If I had cherished sin in my heart, the Lord would not have listened; but God has surely listened and has heard my prayer. Praise be to God, who has not rejected my prayer or withheld his love from me!
Whom have I in heaven but you? An earth has nothing I desire besides you. My flesh and my heart may fail, but God is my strength of my heart and my portion forever.
Why do you hold back your hand, your right hand? Take it from the folds of your garment and destroy them! But God is my King from long ago; he brings salvation on the earth.
“Tell them this: ‘These gods, who did not make the heavens and the earth, will perish from the earth and from under the heavens.’”
But God made the earth by his power;
he founded the world by his wisdom
and stretched out the heavens by his understanding.
Very rarely will anyone die for a righteous person, though for a good person someone might possibly dare to die.

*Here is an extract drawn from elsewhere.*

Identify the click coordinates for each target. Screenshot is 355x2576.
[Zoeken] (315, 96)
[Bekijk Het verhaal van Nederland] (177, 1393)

But God demonstrates his own love for us in this: While we were still sinners, Christ died for us.
Since we have now been justified by his blood, how much more shall we be saved from God’s wrath through him!
The wicked go down to the realm of the dead,
All of the nations that forget God.
But God will never forget the needy;
The hope of the afflicted will never perish.
Arise, LORD, do not let mortals triumph;
Let the nations be judged in your presence.